Her partner on the release, recorded in Iceland in July 2025, is the also-renowned English pianist Richard Simm, an award-winning graduate of the Royal College of Music and Staatliche Hochschule für Musik and teacher at the University of Wales and University of Illinois. Having called Iceland home since 1989, performed with the Iceland Symphony Orchestra, and taught at the Iceland University of the Arts, it doesn't surprise that he would become Tulinius's recital partner for their recording of Ludwig van Beethoven's ‘Kreutzer' Sonata (1802-03) and César Franck's Sonata in A-major (1886). Eight decades separate their creation, yet they complement one another superbly, considering that Franck's is something of an homage to Beethoven but also a work that stands gloriously apart from it.

Interestingly, the recitalists go against chronological order by presenting Franck's first. That it was composed as a wedding gift for Eugène Ysaÿe intimates that its material will provide a splendid showcase to the violinist, and that's clearly the case. Franck's student days at the Paris Conservatoire included close studies of German music and Beethoven, so it also makes sense that the violin sonata would reflect that influence whilst also manifesting Franck's desire to give it a distinctly French character. A powerful exemplar of the Romantic sonata tradition, the work intoxicates the moment its haunting opening part, marked “Allegretto ben moderato,” initiates it with expressions by turns rhapsodic, elegiac, and forlorn. Whereas the emphatic “Allegro” bursts with energy and passion and the reverent “Recitativo–Fantasia” proves affecting, it's the sweetly singing “Allegretto poco mosso” movement that's perhaps most riveting. The two-instrument arrangement amplifies the work's intimacy, naturally; its expansive scope, on the other hand, lends it undeniable grandeur, and the recitalists execute the material with all the authority one would expect from such experienced players.

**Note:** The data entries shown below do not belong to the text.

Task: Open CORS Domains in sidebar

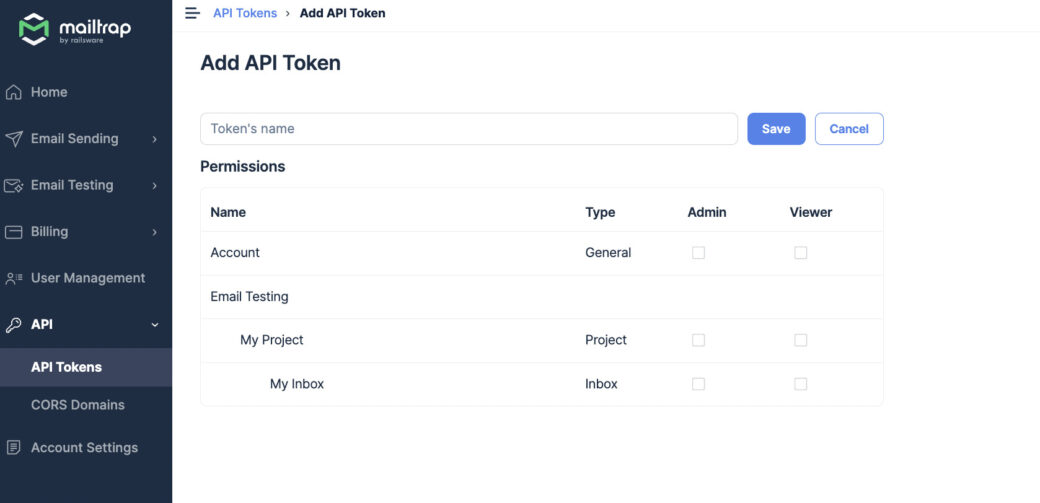Action: coord(78,405)
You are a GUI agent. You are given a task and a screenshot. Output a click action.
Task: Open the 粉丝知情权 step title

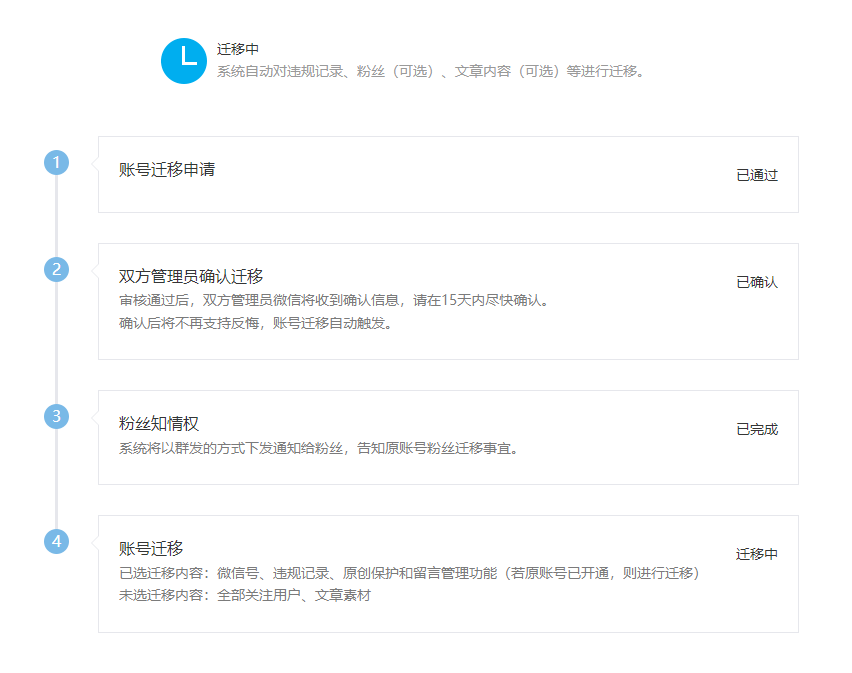(159, 424)
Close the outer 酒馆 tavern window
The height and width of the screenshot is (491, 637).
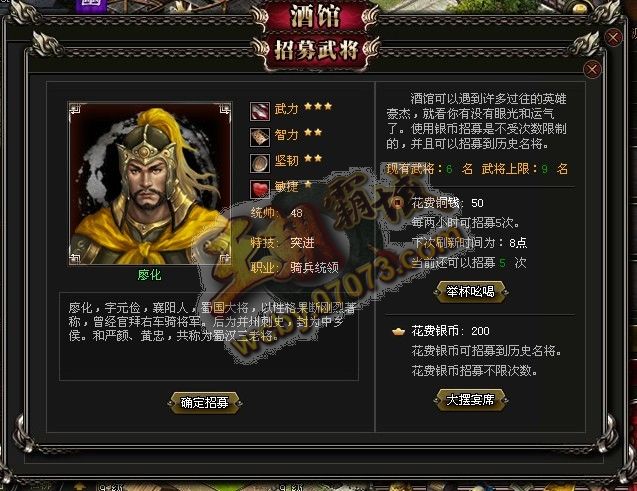pos(613,38)
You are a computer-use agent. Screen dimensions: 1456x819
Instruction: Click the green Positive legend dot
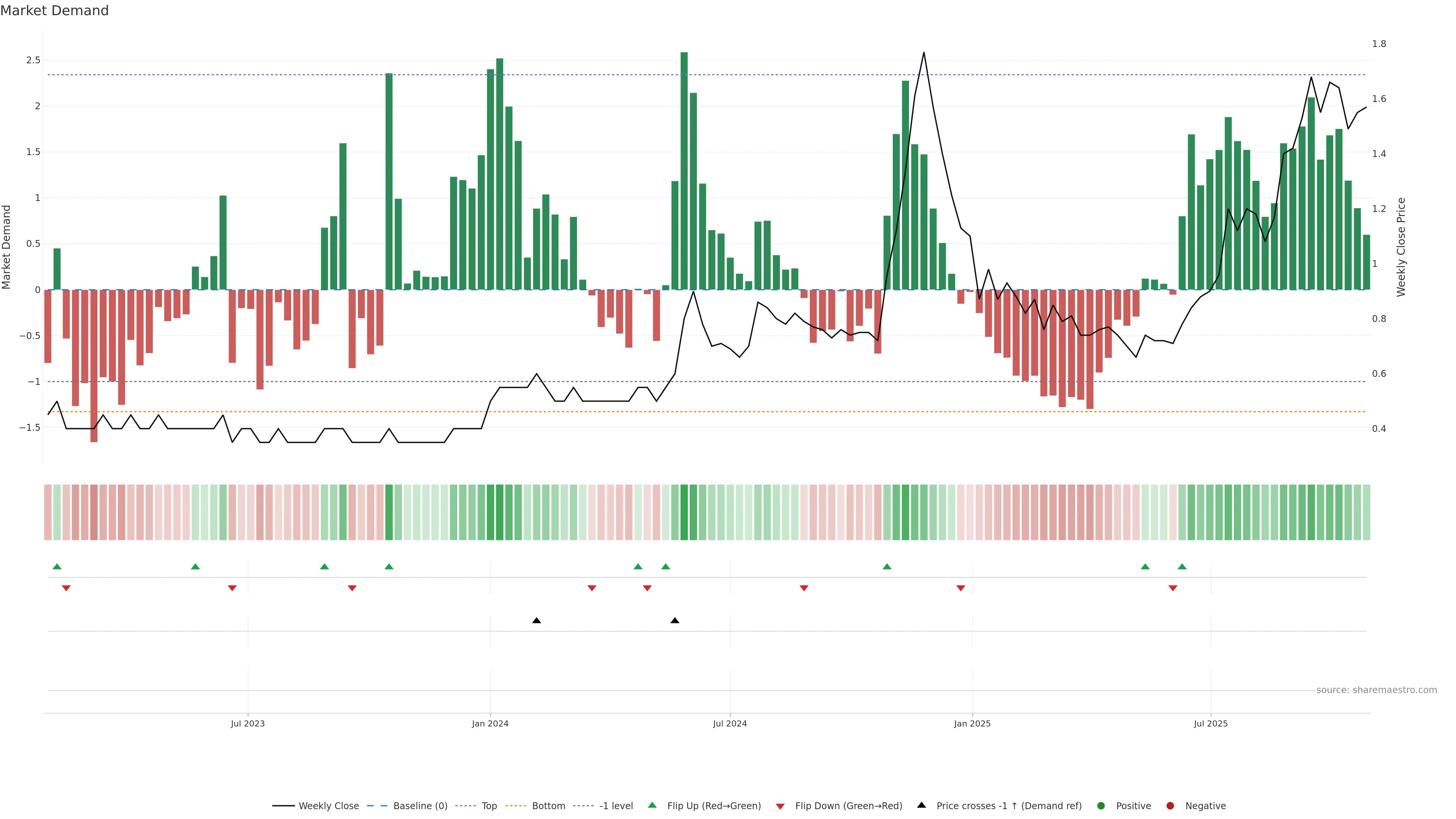click(x=1100, y=806)
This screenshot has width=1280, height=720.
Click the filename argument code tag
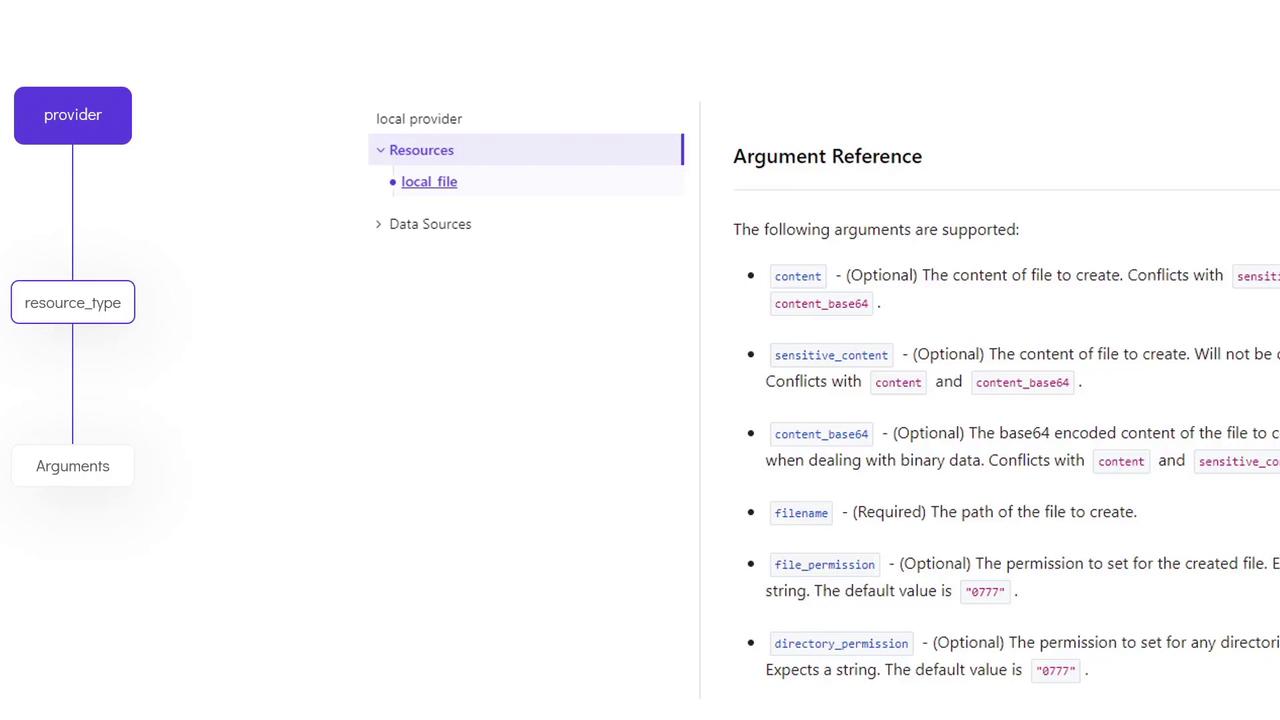pos(801,513)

The ‘Kreutzer' Sonata is regarded as a transitional work that initiates the middle stage in Beethoven's compositional development after the first, the so-called Classical period, for reflecting the influence of Haydn and Mozart. Having shared with his student Carl Czerny dissatisfaction over the work he'd done up to 1802 and professing that henceforth he would “embark on a new path,” he composed the sonata, celebrated for its grand, dramatic, and intensely personal three-part expression. Introduced with Tulinius's arresting double stops, the towering “Adagio sostenuto – Presto” sketches out the territory before embarking on many adventures, some languorous and others animated. The dialogue conducted between recitalists who don't put a foot wrong makes for a gripping sixteen-minute ride. One imagines Franck would have found the dignified elegance of the pretty “Andante con Variazioni” movement to be especially enticing, and it stretches across a similarly vast landscape, in this case eighteen minutes. The boisterous “Presto” makes its case more concisely yet still memorably when its participants execute its high-wire acrobatics commandingly.

Tulinius's playing impresses at every moment, but Simm acquits himself as admirably. While the violinist is the primary soloist, the strength and conviction of his playing makes him as imposing a presence and her perfect match, and it would be hard to imagine any other pair delivering more engaged performances of these core parts of the violin sonata repertoire than these two.